The reality is likely to be closer to the results obtained with score 0, which includes all the reads obtained by high-throughput sequencing. Our poor knowledge of Deltaproteobacteria is confirmed by Janssen in 2006 and is due to the focus of most studies on unknown Acidobacteria and Verrucomicrobia rather than on unknown Deltaproteobacteria.

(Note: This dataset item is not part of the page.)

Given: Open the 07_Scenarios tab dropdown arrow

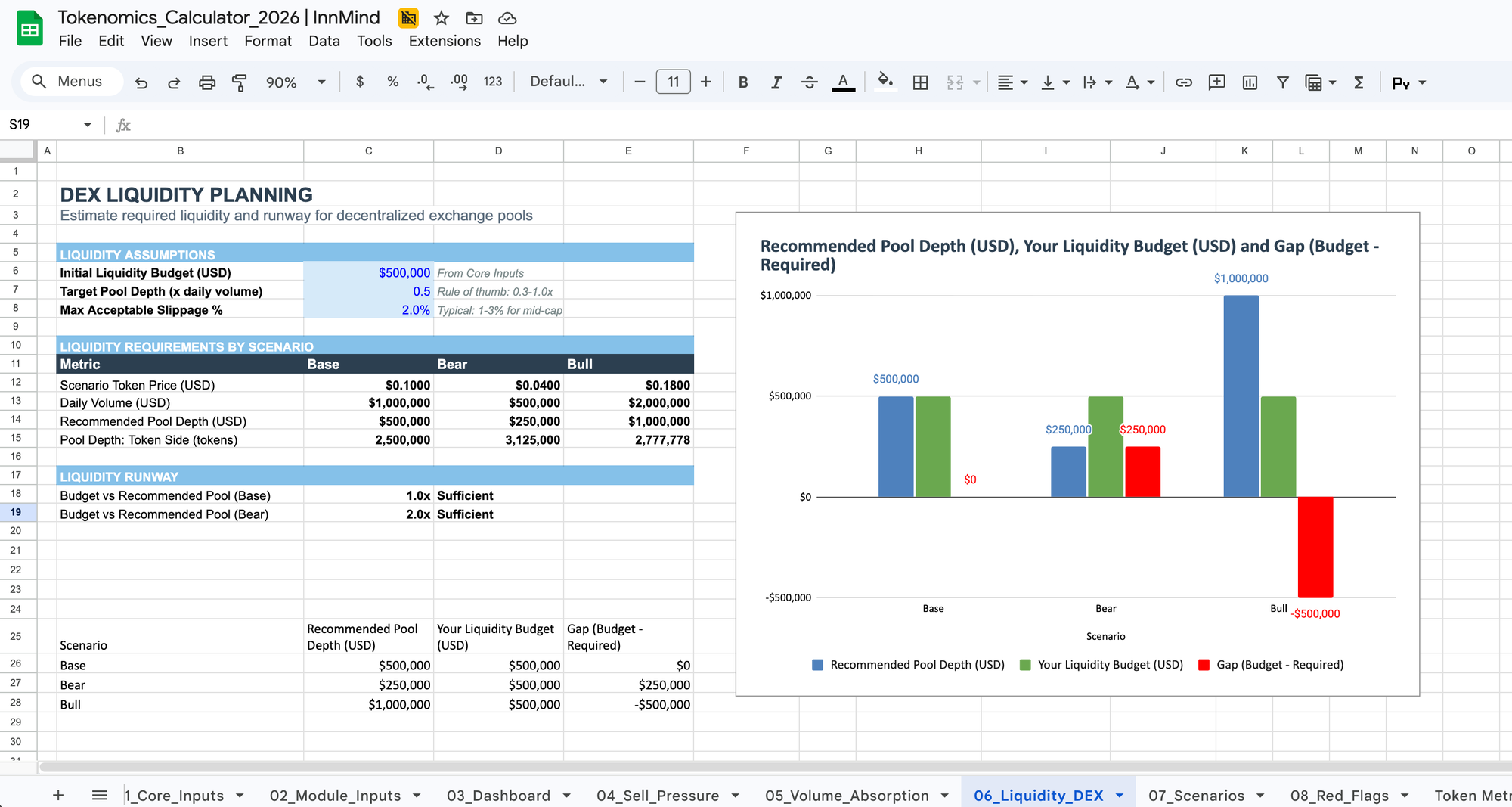Looking at the screenshot, I should tap(1261, 795).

Our runs at score 0.80 and score 0 yield conflicting results for Actinomycetales sequences; also, a decrease with depth at score 0.80 and no change in the topsoil followed by an increase at 45 cm at score 0. One should stress that many Actinomycetales genera remain unknown [3], and the percentages of assignment observed here (62.70, 54.51, and 30.83 % at 10, 25, and 45 cm, respectively) suggest that the proportion of unknown Actinobacteridae members increases with increasing depth. This might explain the discrepancy. Unlike the other taxonomic ranks studied here, the Actinobacteria seem not to be influenced by the measured physicochemical parameters, apart from the observed negative correlations with soil moisture and magnesium content. The Actinobacteria are indeed believed to be adapted to resource-limited conditions and to life in the deep soil [40, 41], where competition between bacteria is furthermore less important.

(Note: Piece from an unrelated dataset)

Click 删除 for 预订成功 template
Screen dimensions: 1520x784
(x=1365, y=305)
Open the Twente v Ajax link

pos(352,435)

In conclusion, we have investigated the diversity of bacterial communities in a profile of a winter wheat field with a new taxonomic assignment approach. The depth appears to affect most of the bacterial taxonomic ranks identified here, and Proteobacteria, Bacteroidetes, Acidobacteria, and Actinobacteridae appear as the most affected. The observed shifts correlate with shifts in physicochemical parameters, especially the carbon, nitrogen, and/or potassium content, and/or the decrease in oxygen with increasing depth. The observed changes in parameters and communities are more pronounced between 25 and 45 cm than between 10 and 25 cm, and the number of unknown bacteria increases with depth. By including an RDP Classifier run at score 0, in addition to the main run at 0.80 and a confirmation run at 0.99 (yielding good confirmation in most cases), we have been able to gain information on the unknown as well as the known bacteria in our samples. The results obtained with score 0 highlight the bias introduced at higher confidence levels: if one considers the samples taken at 45 cm, for example, the assignment percentage of the run at score 0.80 versus the run at score 0 was only 4.18 % for deltaproteobacterial sequences and 18.81 % for sphingobacterial sequences. The assignment percentage of a run at score 0.95 to 0.98 would have been even lower, and these scores are sometimes used in the literature [4244]. This bias can lead to erroneous conclusions (see the above-mentioned conflicting results regarding the influence of depth on deltaproteobacteria). We therefore recommend using bootstrap score 0 in addition to a higher score such as 0.50 or 0.80 when assigning sequences with RDP Classifier. Yet, the use of score 0 does not enable one to identify the exact species, and agricultural soils contain many unknown species that remain to be identified and studied.

Sequence Accession Number

Pyrotag sequences reported in this study were deposited in the GenBank database with the accession number SRP029463.